* [Ziel der Aufgabe 1]: Entscheiden Sie anhand der Forumsdiskussion über GUI-Prototypen, ob die folgenden Aussagen zutreffen, und antworten Sie jeweils mit Ja oder Nein samt wörtlichem Zitat der entscheidenden Stelle: (a) soad hat den VisualEditor von Eclipse bereits ausprobiert. (b) Laut Wildcard erzeugt Netbeans eine GUI ohne Funktionalität. (c) byte hat das Shape in Microsoft Visio schon selbst benutzt.
* [Ziel der Aufgabe 2]: Setzen Sie die Forumsdiskussion über GUI-Prototypen im Anschluss an ihren letzten Beitrag fort.

* [Quelle]:
☆ ☆ ☆ ☆ ☆ ☆ ☆

# GUI Prototyp erstellen



## soad (14. Nov 2006)

Hi,

ich bin auf der Suche nach einem Tool/Graphikprogramm/wasweißich, dass das einfache Erstellen eines GUI-Prototypen ermöglicht. Dabei soll die GUI keinerlei Funktionalität besitzten. Also, einfach eine Benutzeröberfläche, wo ich ein paar Buttons, Textfelder, usw. "zusammenklicken" kann. 

Habe bereits den VisualEditor von Eclipse verwendet, aber der ist eigentlich für meine Zwecke (also keinerlei Funktionalität) zu mächtig. Ist das eigentlich mit Dreamweaver oder Photoshop zu realisieren?

Falls Ihr Tipps habt, wie man das einfach bewerkstelligen kann, wäre ich euch sehr dankbar!

sg,
soad


----------



## Wildcard (15. Nov 2006)

Relativ einfach geht das mit Netbeans. Hier wird allerdings auch eine funktionsfähige GUI erstellt.
Trotzdem denke ich das es auf diese Weise einfach geht als den Mist selbst zu zeichnen  :wink:


----------



## byte (15. Nov 2006)

Dreamweaver ist ein Programm zum Erstellen von Webseiten, das hat mit GUI nun gar nix zu tun. Und Photoshop ist ne Bildverarbeitung. Wenn Du nie Komponenten nicht selbst malen willst, nützt Dir das also auch nix.

Microsoft Visio hat ein Shape zum Zusammenklicken von GUIs. Ich kann mir aber nicht vorstellen, dass das brauchbar ist, auch wenn ichs noch nie verwendet habe.

☆ ☆ ☆ ☆ ☆ ☆ ☆

* [Ausgangsmaterial]:
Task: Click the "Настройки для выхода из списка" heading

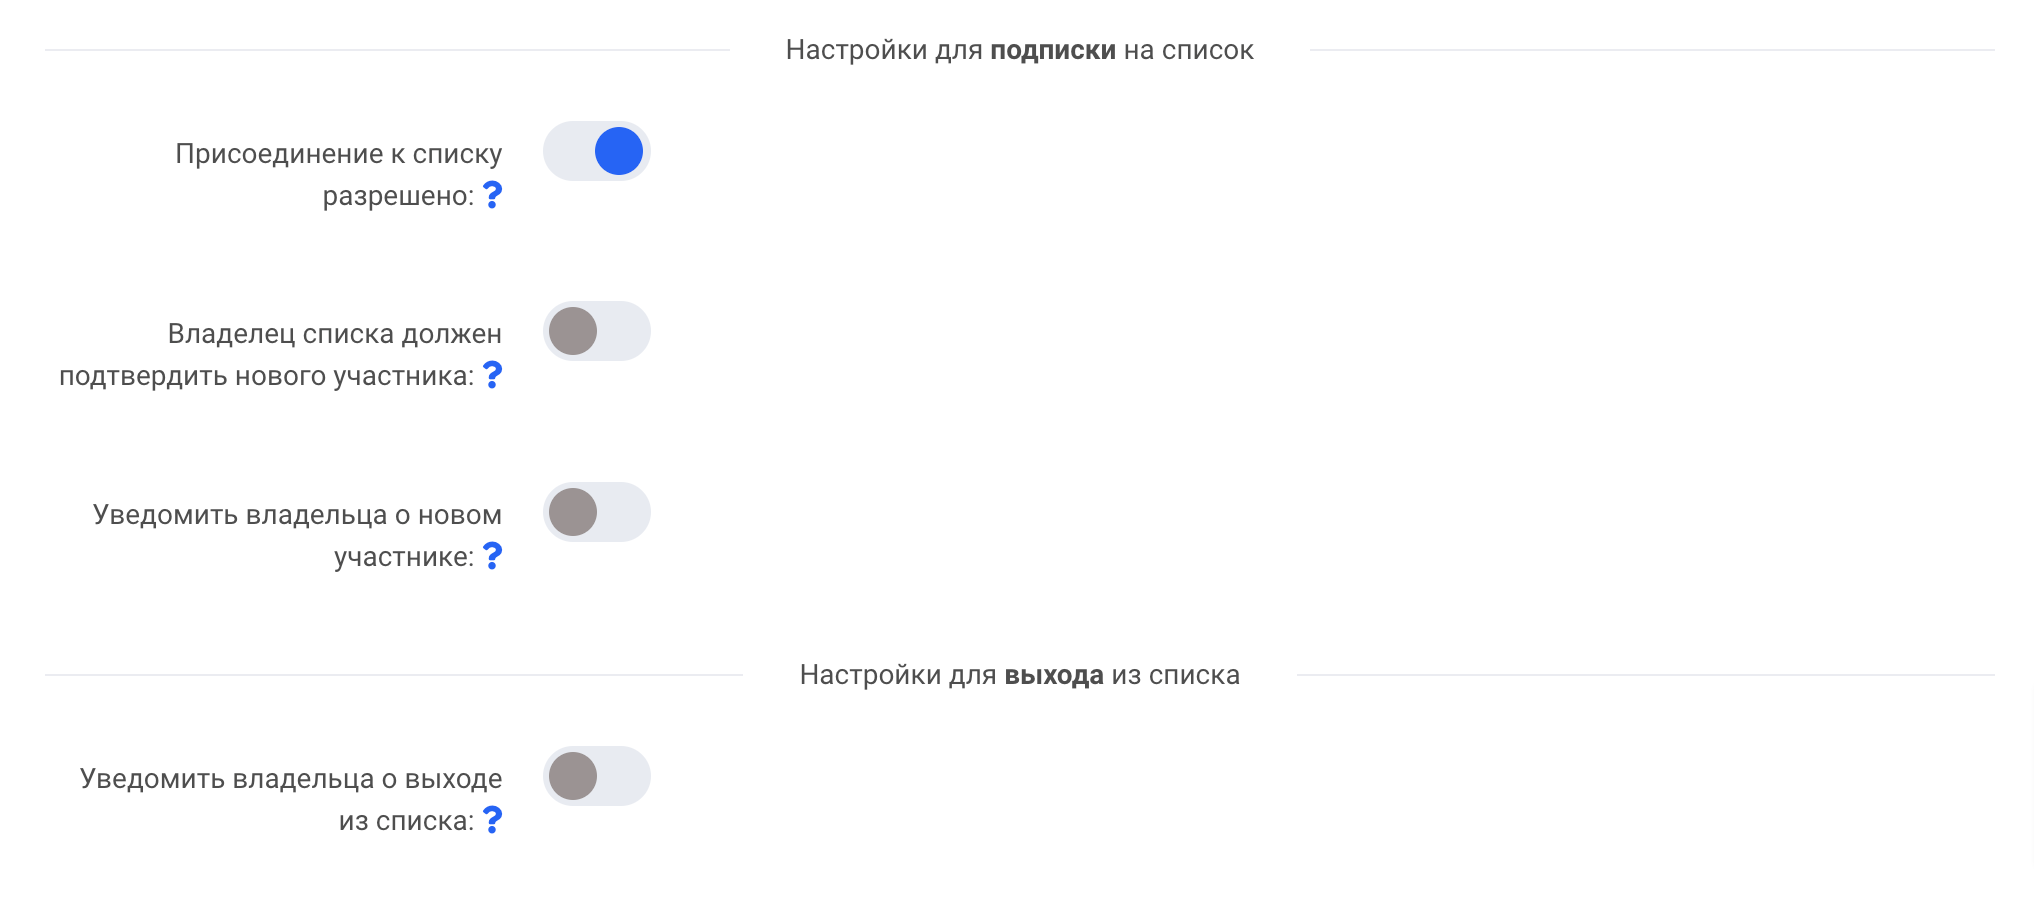Action: (x=1019, y=675)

☆ ☆ ☆ ☆ ☆ ☆ ☆

* [Ergebnis der Übung 1]:
(a) Ja: „Habe bereits den VisualEditor von Eclipse verwendet“
(b) Nein: „Hier wird allerdings auch eine funktionsfähige GUI erstellt.“
(c) Nein: „auch wenn ichs noch nie verwendet habe.“

* [Ergebnis der Übung 2]:
Ansonsten: siehe Wildcard


----------



## AlArenal (15. Nov 2006)

JFormDesigner oder NetBeans


----------



## soad (15. Nov 2006)

Ja, danke JFormDesigner schaut recht gut aus.


----------



## wranger (15. Nov 2006)

Moin,

falls du deine GUI mit SWT (verwendet/entworfen von Eclipse) erstellen willst, so kann ich dir Jiglo empfehlen.

Ist für nicht kommerziellen Einsatz kostenlos, einfach runterladen und in Eclipse einbinden.

MfG

wranger


----------



## MiG877 (16. Nov 2006)

Der GUI Editor von Visio ist für solche Dinge sehr brauchbar und einfach zu bedienen, zumindest nen Versuch wert


----------



## motschow (17. Nov 2006)

So ganz nebenbei: gibt es eigendlich ne möglichkeit, den NetBeans Form Designer für SWT-Projekte zu nutzen?


----------



## Wildcard (17. Nov 2006)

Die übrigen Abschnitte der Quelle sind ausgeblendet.